START DATASET EXCERPTS
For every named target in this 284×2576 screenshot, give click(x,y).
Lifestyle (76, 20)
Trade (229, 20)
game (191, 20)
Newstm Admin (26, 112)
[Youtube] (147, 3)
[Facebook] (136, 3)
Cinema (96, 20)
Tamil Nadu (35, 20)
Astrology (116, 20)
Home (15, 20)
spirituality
END DATASET EXCERPTS
Please make an exact copy of the lines from the one holding "[Youtube] (147, 3)" through the final line of the records above, nothing more.

[Youtube] (147, 3)
[Facebook] (136, 3)
Cinema (96, 20)
Tamil Nadu (35, 20)
Astrology (116, 20)
Home (15, 20)
spirituality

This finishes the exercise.